Ты видел глаза своих предков, Лукас, нарисованные на вазах и древнейших статуях: неимоверные миндалины с чёрным контуром и чёрным же зрачком, глядящие в упор, переполненные жизнью, что не от мира сего. Таким был и его взгляд: греческие глаза, которых никогда не было ни у одного грека; долгие, белые по краям, с огромным ониксом в центре.
Он снова моргнул и заворочался в клетке — слишком малой, чтобы он мог выпрямиться, от чего страдания лишь усиливались, — и распрямил ноги. Он пытался хоть как-то устроиться поудобнее, и одна ступня проскользнула меж прутьями, едва не коснувшись моего колена, — ведь я опустился в самую пыль. И тогда я понял, почему его не понимали, хоть он и говорил.
(Сперва он подумал, что в малой клети — несколько зверей; разум отказывался совместить подёргивающуюся ногу, которая по самую голень высунулась из-за прутьев, и большеглазое существо с тяжёлым дыханием. Раздвоенное копыто: нога Пана и детей его, которой христиане наделили дьявола. Поэт всегда полагал, что его хромая нога — знак некоего родства с тем давним племенем, которое он, как и всё современное человечество, мнил не более чем вымыслом. Нет, не вымысел: только не этот, вонючий, дышащий, ожидающий каких-то слов.)

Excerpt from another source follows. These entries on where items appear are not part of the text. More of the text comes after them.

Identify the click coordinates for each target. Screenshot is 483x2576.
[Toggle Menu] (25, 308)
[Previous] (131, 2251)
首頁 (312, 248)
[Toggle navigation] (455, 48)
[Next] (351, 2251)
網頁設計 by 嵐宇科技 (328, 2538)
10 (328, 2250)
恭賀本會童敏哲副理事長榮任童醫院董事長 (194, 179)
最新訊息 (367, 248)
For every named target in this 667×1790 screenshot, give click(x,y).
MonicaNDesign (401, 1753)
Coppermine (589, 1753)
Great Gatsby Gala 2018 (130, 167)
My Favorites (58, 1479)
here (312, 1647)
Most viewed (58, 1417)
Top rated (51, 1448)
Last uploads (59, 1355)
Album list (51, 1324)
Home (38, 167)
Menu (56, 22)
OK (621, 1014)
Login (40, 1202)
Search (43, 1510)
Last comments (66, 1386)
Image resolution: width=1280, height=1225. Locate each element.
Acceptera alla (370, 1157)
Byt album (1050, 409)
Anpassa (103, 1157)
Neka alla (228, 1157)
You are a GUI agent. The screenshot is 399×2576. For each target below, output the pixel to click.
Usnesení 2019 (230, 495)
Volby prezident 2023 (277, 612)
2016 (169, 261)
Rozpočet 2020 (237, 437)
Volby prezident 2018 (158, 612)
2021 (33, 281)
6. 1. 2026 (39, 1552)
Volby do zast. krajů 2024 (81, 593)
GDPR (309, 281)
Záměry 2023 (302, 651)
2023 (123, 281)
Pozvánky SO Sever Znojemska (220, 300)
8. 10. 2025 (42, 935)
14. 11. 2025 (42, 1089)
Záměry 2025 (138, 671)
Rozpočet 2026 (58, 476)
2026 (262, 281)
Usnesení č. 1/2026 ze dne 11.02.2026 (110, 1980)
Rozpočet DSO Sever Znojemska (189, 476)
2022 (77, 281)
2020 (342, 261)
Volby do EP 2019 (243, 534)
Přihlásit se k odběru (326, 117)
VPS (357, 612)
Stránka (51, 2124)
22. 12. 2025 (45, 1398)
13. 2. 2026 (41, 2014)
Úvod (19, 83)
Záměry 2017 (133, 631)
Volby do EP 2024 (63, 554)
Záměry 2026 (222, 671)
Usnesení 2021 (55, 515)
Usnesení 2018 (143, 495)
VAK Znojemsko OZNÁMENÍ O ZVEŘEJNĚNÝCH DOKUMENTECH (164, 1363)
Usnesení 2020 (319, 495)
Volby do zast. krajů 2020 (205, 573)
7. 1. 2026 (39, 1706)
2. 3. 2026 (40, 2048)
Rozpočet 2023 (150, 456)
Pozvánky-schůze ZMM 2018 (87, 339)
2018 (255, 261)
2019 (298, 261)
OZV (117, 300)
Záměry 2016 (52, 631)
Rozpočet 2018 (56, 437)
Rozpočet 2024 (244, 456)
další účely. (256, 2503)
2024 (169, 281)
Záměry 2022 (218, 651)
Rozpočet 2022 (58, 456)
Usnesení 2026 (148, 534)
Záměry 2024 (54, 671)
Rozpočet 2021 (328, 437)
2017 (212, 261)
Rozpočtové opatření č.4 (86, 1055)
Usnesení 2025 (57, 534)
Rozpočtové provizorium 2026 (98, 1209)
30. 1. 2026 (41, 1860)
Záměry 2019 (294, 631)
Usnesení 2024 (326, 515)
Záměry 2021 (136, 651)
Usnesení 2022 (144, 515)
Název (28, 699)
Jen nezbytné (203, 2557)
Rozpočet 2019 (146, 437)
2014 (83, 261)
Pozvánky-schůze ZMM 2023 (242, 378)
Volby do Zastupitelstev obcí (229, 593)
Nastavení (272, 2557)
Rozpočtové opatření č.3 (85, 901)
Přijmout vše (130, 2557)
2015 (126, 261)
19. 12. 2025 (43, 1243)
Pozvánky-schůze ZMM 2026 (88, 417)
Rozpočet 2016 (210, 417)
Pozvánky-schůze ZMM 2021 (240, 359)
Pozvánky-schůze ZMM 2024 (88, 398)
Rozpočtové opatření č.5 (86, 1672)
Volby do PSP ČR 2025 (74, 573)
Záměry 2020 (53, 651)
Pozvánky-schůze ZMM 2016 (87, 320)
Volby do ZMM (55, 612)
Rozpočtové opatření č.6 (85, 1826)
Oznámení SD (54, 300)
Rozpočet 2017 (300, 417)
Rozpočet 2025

— Теперь я знал, отчего так забилось моё сердце. Поразительно, но и весьма вероятно, что я — один во всей деревушке, возможно, единственный из смертных во всей Аркадии той ночью — знал язык, на котором могло говорить это существо; ибо меня заставили выучить эту речь, заставили побоями, уговорами и подкупом, в те долгие годы, которые я провел в Харроу[160]. Возможно, это судьба? Возможно, наш бог-отец привел меня сюда в эту ночь, чтобы я как-то помог его отпрыску?
Я почти прижался лицом к прутьям. На миг я испугался, что тысячи строк, выученных наизусть, исчезли из памяти. Единственная, которая пришла мне в голову, оказалась не слишком уместна:
Что же теперь мне сказать? Он тихо лежал на дне клетки, только рука цеплялась за прутья, и ждал моих слов. Я понял, что он ранен, — иначе не попал бы в плен. И твёрдо я знал одно: по своей воле я не оставлю его. Я мог бы оставаться при нём целую ночь — вечно. Во тьме я высматривал белые миндалины его глаз и думал: я вовсе не опоздал; он ждал меня здесь.
Но целой ночи в моём распоряжении не было. Раздались выстрелы албанских ружей — это был условленный знак, — и я услышал крики. Сельчане, должным образом воспламенившись, направлялись сюда. Из кармана я достал перочинный ножик — единственное моё орудие — и взялся за тугую пеньку, связующую прутья.